| Set tasks |
a) Which artists other than Angelika Rinnhofer are named in the essay on her photography below?
b) Carry the essay on Angelika Rinnhofer's photography forward from its last sentence.
::: Text passage
Like ghosts from our past who are displaced in time, Angelika Rinnhofer’s images are inherently elusive. They act like black ice on a winter road – deceivingly clear yet you need to go slowly in order to connect - otherwise you risk sliding across their slippery surface. Rinnhofer’s sitters appear so familiar, as though we’ve seen images of them countless times before. Yet except for within the moment in which her subjects pose for her, the person we are gazing upon does not exist, the moments and exchanges she frames never truly occurred as we see them depicted. They may suggest someone or something, they may suggest an event, but they never were. In the end they (purposely) generate more questions than offer answers.
Born in Nuremberg, Germany, Rinnhofer grew up surrounded by the confluence of faith, art, and history. She was deeply influenced by the likes of such artists as Albrecht Dürer (1471-1528) who lived and worked in Nuremberg in the late 15th century and Caravaggio (1570-1610) whose controversial paintings of Christian icons brought forth realism to holy figures as Jesus and Mary Magdalene (humanizing them with dirty feet and tattered robes) and for openly employing street people and prostitutes as his models. In returning years later as an adult, Rinnhofer found herself amazed by the uniquely Christian and near obsessive depiction of martyrs and saints at the moment of their suffering and their ongoing attachment to the implements of their suffering. Taking a cue from Caravaggio’s own practice, she utilizes hints of modernity and brings them into contact with centuries-old iconic imagery within her portraits of Renaissancesque individuals and religious tableaus, hinging her images to a past in which they don’t belong.
A portrait at its essence is a plane of transference. It depicts something – more often than not, someone – at a moment unavoidably now past (unless perhaps if you’re Dorian Gray) – and preserves it for any who choose to engage it. That viewer who brings to the encounter their own background and perspective, reads the portrait, accepting its various signifiers of meaning as well as invisible histories or ties that perhaps bind them to the subject portrayed. They are simultaneously a fictional creation and a matter of fact.
But what Angelika Rinnhofer wants us to do is side step this prescribed relationship with portraiture in order to consider the implied histories and meanings they offer, in part the who and why. In order to do so, she has created a series of visual collisions in her work that untether her otherwise tightly composed scenes. This is not to say that she takes issue with the aesthetics of the Renaissance. Her photographs reveal a sincere fascination and love for that period and prove her a remarkable disciple. Yet she is not interested in merely emulating the mannerisms of her heroes, rather Rinnhofer takes the approach that in order to bring forward a dialogue surrounding the complexities inherent to representation, we need to invest ourselves near completely in the past while in the present – a practice she derives from the idea that “…Art is the only still unconsumed function that derives from a profoundly historical past but returns as the future, as the totality of self-aware-man.” (Joseph Beuys, 1985)
Menschenkunde
In this series of individual portraits Rinnhofer’s sitters emulate
the appearance of royalty and the elite merchant class. So easily she would
have us convinced of their authenticity if the names attached to each piece
read something like “Alberto Parisi de Napoli, 1589.” They
hold themselves in such confident manner that they seem to nearly challenge
us to not believe they exist. Yet this is all play and imagination. They’re “fronting” their
guise and the longer we look – the more it appears that is nothing
there. Rinnhofer so tempts us to believe that they are that in the end
we are left with doubt – which is right where she wants us. But the
impact isn’t felt until the moment when we come back into contact
with our own image-saturated culture. With Rinnhofer’s photographs
in mind, we become aware of the nature of representation, its fabrication,
and its pratfalls.
::::::
::: Data lines
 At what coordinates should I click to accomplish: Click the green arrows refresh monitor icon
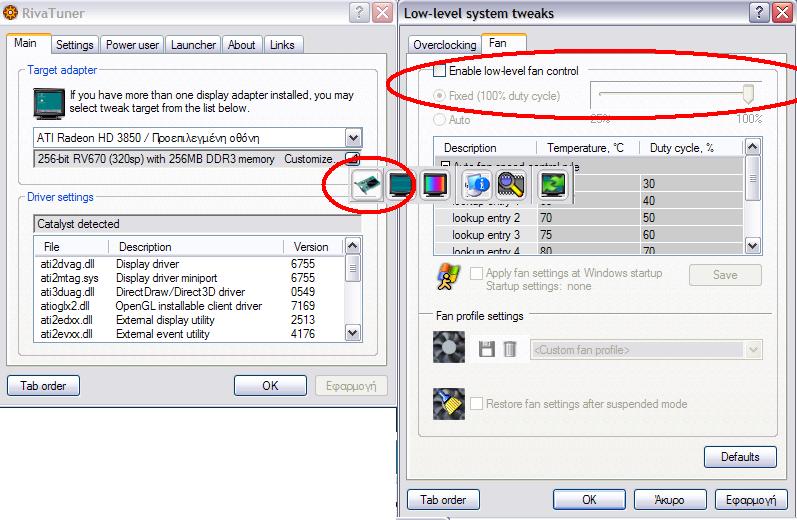pyautogui.click(x=553, y=185)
::::::
| Answers to each task |
a) Albrecht Dürer, Caravaggio, Joseph Beuys

b)
Felsenfest
As Rinnhofer writes in her artist statement, “science, like religion,
has had its share of martyrs and saints.” Each has claimed its victims
and had its heroes as they worked to establish themselves as definers to
all of life’s questions and both have vigorously maintained their
unarguable absolutes. Like fraternal twins fighting to deny the other’s
existence, their differences and commonalities are visibly reflected within
the arts (which would be seen as a third sibling whose nature reflects
both the questioning nature of science and the call for absolute faith
of religion). In Felsenfest the worlds of scientific inquiry and faith
collide upon each other. The elation of each saint represented is disrupted
by the inquiring nature of a doctor or scientist. Yet the absolute
devotion of the saint remains contrary and devoid of recognition to the
questions poised before (and of) them. In using the pictorial space of
her images as grounds for debate, Rinnhofer rejects any absolute confirmation
of either party. She reminds us of the necessity for dialogue around the
images our culture creates and consumes.
At this moment the debate over the need for authenticity in photography seems to be leaning towards an “anything goes” attitude, particularly within the fine art world. A growing number of photographers position themselves as “image-makers” and freely digitally alter their photographs without a sense of responsibility to clarify their manipulations to their respective audiences. This debate about manipulation is for certain not new. The growing acceptance may reflect a greater honesty than the field has yet to have with itself.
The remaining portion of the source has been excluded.